───── SUPPLIED MATERIAL

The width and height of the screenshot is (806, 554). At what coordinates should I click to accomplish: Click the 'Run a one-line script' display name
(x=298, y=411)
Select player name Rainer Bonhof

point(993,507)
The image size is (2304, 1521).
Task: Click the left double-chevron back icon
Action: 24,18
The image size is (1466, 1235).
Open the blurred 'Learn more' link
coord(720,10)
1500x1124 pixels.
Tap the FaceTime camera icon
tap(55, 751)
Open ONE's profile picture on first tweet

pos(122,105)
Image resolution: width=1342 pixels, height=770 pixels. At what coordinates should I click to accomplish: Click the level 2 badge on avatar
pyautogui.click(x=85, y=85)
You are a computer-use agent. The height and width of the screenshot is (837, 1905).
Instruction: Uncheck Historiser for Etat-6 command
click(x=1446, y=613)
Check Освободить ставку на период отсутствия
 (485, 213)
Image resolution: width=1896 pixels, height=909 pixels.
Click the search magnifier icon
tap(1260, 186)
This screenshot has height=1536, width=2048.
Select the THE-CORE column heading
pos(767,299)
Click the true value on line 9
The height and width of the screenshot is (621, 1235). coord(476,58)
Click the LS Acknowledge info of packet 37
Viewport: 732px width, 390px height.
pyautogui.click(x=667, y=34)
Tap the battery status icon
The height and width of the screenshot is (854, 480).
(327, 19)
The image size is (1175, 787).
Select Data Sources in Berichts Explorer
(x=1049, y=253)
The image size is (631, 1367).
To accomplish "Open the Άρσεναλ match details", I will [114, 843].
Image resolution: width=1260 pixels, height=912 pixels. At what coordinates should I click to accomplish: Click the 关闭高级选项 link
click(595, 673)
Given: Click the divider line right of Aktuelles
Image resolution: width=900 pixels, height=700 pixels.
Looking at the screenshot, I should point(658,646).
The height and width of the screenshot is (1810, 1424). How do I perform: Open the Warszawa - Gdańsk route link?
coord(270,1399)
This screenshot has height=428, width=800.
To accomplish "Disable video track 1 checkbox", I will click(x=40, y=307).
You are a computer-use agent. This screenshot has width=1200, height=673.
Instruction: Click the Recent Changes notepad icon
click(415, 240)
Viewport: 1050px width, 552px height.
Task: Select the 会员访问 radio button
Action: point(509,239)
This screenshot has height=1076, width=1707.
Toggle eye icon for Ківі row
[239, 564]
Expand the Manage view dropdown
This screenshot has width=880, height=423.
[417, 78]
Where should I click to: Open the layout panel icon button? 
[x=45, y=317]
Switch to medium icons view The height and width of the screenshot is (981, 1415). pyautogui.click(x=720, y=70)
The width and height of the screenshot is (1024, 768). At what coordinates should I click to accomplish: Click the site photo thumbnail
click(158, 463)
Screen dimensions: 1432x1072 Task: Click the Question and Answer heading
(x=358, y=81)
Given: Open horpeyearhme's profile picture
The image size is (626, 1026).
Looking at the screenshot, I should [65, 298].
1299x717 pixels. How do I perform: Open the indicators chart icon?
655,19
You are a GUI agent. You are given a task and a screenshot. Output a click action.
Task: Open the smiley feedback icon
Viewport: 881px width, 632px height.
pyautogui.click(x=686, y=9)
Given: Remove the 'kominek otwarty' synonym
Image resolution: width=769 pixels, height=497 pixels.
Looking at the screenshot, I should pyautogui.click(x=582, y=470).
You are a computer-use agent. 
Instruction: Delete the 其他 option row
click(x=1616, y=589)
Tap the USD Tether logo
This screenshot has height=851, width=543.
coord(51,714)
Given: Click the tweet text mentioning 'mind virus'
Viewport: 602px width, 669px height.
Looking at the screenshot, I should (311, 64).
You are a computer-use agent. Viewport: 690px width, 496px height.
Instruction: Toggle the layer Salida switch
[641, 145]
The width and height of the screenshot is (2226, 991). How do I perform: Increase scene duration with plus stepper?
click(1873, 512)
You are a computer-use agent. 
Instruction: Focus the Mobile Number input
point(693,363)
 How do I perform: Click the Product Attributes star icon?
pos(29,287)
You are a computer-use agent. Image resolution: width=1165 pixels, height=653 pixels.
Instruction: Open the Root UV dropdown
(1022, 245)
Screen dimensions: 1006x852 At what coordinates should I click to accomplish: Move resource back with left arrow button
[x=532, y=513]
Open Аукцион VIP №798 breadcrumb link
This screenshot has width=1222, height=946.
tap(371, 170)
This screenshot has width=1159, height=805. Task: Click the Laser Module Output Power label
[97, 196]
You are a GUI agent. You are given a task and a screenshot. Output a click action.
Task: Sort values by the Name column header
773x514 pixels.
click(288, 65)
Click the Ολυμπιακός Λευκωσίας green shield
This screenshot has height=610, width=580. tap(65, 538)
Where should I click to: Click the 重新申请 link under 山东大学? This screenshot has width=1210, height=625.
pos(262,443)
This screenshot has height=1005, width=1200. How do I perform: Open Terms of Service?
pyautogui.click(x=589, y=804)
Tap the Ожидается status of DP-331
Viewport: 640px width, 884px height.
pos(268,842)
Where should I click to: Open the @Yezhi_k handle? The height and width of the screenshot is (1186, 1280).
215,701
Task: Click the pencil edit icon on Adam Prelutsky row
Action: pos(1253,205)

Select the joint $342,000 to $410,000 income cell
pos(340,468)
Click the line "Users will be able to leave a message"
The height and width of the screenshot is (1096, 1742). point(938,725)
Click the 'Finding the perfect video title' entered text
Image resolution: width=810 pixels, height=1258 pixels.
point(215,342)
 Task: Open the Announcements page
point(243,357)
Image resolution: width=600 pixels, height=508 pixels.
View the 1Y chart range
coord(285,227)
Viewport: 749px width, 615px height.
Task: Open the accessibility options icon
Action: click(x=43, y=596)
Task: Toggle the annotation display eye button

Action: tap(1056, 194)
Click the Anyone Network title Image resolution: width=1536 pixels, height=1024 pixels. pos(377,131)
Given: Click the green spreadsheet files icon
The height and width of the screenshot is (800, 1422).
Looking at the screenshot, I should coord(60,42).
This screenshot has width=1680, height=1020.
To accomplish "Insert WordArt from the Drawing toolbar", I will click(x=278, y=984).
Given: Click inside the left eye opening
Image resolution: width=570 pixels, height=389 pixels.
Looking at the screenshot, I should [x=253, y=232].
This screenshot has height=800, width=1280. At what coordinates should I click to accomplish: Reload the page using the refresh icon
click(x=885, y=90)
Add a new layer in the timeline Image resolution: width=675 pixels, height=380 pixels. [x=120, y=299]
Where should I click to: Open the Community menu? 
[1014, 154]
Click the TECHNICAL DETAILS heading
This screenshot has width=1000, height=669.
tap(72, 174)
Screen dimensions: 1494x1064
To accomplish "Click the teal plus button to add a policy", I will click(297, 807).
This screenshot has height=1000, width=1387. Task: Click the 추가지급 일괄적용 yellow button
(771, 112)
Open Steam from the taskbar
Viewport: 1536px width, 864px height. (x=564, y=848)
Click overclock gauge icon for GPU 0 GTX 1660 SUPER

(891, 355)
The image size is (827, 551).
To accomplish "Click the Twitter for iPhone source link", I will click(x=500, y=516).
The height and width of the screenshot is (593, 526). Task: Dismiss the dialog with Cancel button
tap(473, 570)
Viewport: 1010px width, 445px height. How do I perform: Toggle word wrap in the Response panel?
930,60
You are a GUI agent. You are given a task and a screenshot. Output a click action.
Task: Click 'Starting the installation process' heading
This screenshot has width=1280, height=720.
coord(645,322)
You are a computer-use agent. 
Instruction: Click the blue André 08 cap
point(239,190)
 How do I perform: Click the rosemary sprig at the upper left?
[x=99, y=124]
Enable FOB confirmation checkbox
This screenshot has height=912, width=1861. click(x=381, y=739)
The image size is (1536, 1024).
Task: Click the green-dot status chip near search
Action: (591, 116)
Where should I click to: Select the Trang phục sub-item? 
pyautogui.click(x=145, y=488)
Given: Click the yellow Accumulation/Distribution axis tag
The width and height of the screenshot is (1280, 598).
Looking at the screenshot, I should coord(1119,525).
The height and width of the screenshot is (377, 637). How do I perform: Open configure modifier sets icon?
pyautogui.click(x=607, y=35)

──────────

Please give an exact copy of the entries above, from the line with "Viewport: 602px width, 669px height." down to the line with "You are a computer-use agent. Image", inclusive, and nothing else.

Viewport: 602px width, 669px height.
Looking at the screenshot, I should (311, 64).
You are a computer-use agent. Viewport: 690px width, 496px height.
Instruction: Toggle the layer Salida switch
[641, 145]
The width and height of the screenshot is (2226, 991). How do I perform: Increase scene duration with plus stepper?
click(1873, 512)
You are a computer-use agent. 
Instruction: Focus the Mobile Number input
point(693,363)
 How do I perform: Click the Product Attributes star icon?
pos(29,287)
You are a computer-use agent. Image resolution: width=1165 pixels, height=653 pixels.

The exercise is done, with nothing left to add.